What really drew me to the series and kept my attention throughout it as the story itself faltered along the way was the animation itself. Gainax has some different approaches they take over the years so you can’t always be sure what you’re going to get. Here, I just absolutely love the character designs and the color palette used as it stands out with its smooth movements for the animation itself. There are some great pieces to it, particularly with the magic, that just gives it a very distinctive and appealing look. Yes, the ideas and the overall look is familiar, even boilerplate to some degree, but the execution is simply spot on and so polished and well done that you can easily overlook it all. The show also puts together some absolutely gorgeous eyecatch pieces, even though some of them may make older viewers feel pretty skeevy, but there’s no denying the sheer detail and quality of them.
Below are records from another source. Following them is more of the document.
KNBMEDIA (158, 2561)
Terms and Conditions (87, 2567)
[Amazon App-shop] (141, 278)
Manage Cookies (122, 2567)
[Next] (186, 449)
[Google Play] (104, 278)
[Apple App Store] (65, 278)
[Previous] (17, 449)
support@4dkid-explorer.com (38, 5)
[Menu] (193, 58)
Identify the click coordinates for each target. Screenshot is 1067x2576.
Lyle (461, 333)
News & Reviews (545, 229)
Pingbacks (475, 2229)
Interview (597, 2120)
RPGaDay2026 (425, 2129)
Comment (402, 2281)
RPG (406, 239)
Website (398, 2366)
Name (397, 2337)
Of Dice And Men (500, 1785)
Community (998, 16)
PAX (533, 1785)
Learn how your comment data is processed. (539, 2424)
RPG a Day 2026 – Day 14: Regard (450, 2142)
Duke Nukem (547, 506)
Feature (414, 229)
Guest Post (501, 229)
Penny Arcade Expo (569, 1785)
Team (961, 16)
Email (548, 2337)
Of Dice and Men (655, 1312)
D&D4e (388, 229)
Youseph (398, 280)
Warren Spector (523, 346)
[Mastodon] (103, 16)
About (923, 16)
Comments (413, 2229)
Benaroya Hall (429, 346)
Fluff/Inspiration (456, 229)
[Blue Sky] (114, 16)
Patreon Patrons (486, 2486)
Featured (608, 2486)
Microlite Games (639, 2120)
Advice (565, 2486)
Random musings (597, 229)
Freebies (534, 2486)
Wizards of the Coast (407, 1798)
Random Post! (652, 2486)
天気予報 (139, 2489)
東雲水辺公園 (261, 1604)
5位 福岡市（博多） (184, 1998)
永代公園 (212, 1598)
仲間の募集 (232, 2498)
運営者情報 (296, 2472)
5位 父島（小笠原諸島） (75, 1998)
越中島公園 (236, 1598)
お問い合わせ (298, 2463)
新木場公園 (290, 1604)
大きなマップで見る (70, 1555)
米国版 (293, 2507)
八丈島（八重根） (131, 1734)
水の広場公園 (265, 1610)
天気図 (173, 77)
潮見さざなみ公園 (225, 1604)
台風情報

Wish Upon the Pleiades isn’t a bad show but it’s one that just doesn’t have enough weight to it to really making it meaningful. I like what it presents and I adore the visual design, which Sentai brings through in a crisp and beautiful way here, but I wanted to be more engaged in the characters and stories. But these are mostly just archetypes working through the framework of a story more than anything else, and that’s unfortunate because it could have been something on a Madoka Magica level if it had the guts and intention to really dig into it and make it into something. It’s definitely worth seeing as quality animation, however, so it’s something to very much keep on your radar.
Japanese DTS-HD MA 2.0 Language, English Subtitles, Clean Opening, Clean Closing
Content Grade: C+
Audio Grade: B+
Video Grade: A-
Packaging Grade: B+
Menu Grade: C+
Extras Grade: B-
Released By: Sentai Filmworks
Release Date: October 11th, 2016
Running Time: 300 Minutes
Video Encoding: 1080p AVC
Aspect Ratio: 1.78:1 Widescreen
Sony KDL70R550A 70″ LED 1080P HDTV, Sony PlayStation3 Blu-ray player via HDMI set to 1080p, Onkyo TX-SR605 Receiver and Panasonic SB-TP20S Multi-Channel Speaker System With 100-Watt Subwoofer.